[Directions for this task]: No pictures, please. Copy exactly the lines from the one with "Where should I" through the final line below.

--- Data in this exercise Enclosed Below ---

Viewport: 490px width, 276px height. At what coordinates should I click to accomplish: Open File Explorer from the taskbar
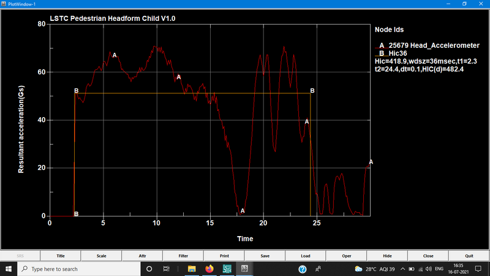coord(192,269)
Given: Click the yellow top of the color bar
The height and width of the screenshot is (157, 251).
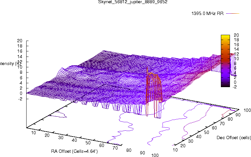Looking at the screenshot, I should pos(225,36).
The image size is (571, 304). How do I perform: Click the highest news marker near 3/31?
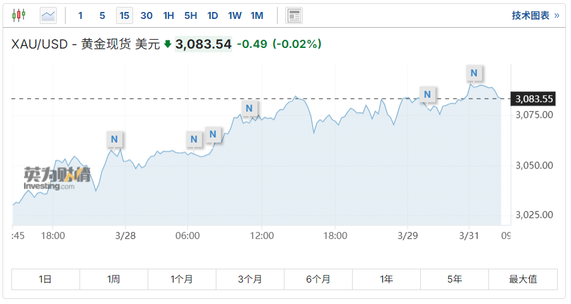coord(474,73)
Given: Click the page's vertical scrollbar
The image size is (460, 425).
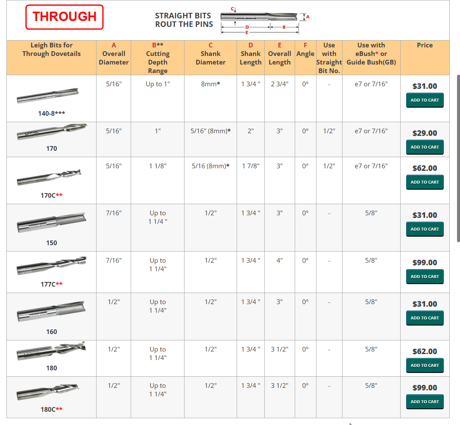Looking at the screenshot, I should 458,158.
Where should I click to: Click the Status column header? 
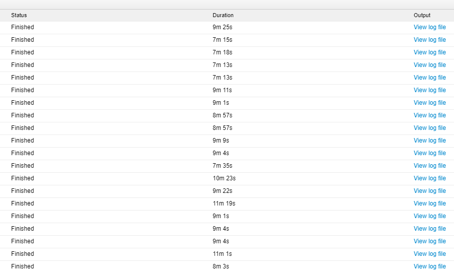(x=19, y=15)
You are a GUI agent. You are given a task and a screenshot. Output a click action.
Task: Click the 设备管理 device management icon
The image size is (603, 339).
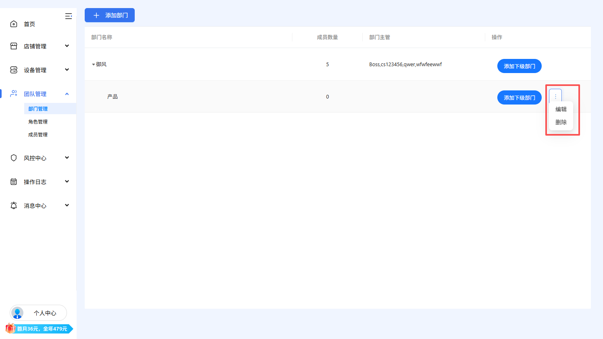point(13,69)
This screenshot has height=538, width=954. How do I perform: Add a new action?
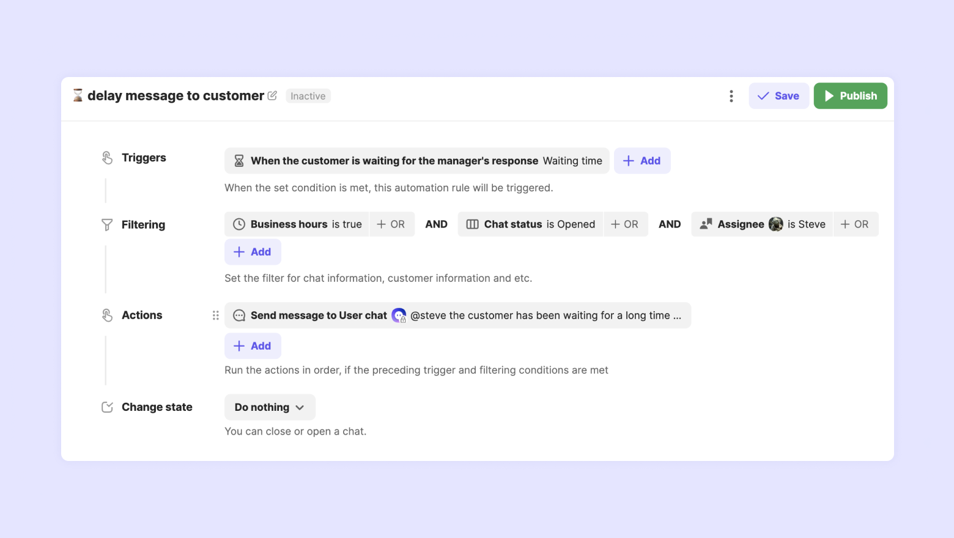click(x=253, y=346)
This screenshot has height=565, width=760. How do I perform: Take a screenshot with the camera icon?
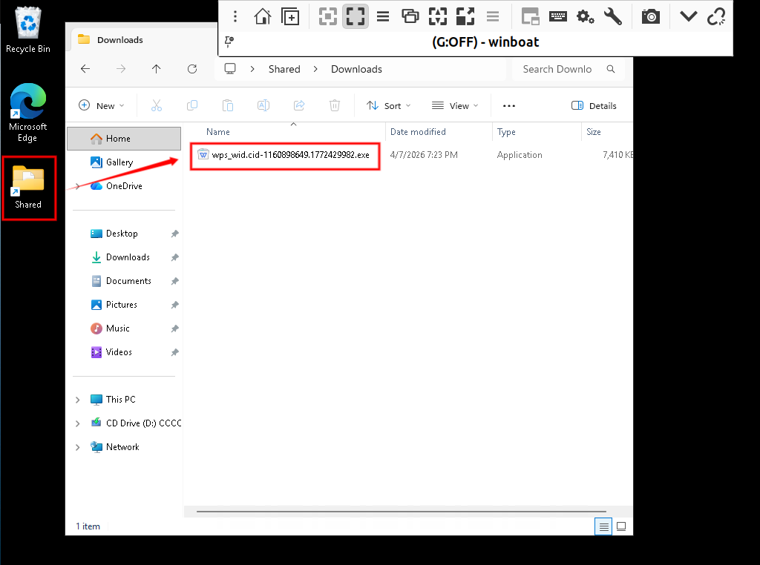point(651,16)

--- End of Enclosed Data in this exercise ---

[Completed exercise]:
Where should I click to: Click the Status column header? 
(x=19, y=15)
You are a GUI agent. You are given a task and a screenshot. Output a click action.
Task: Click the 设备管理 device management icon
The image size is (603, 339).
point(13,69)
This screenshot has height=538, width=954. How do I perform: Add a new action?
click(x=253, y=346)
This screenshot has height=565, width=760. How do I perform: Take a screenshot with the camera icon?
point(651,16)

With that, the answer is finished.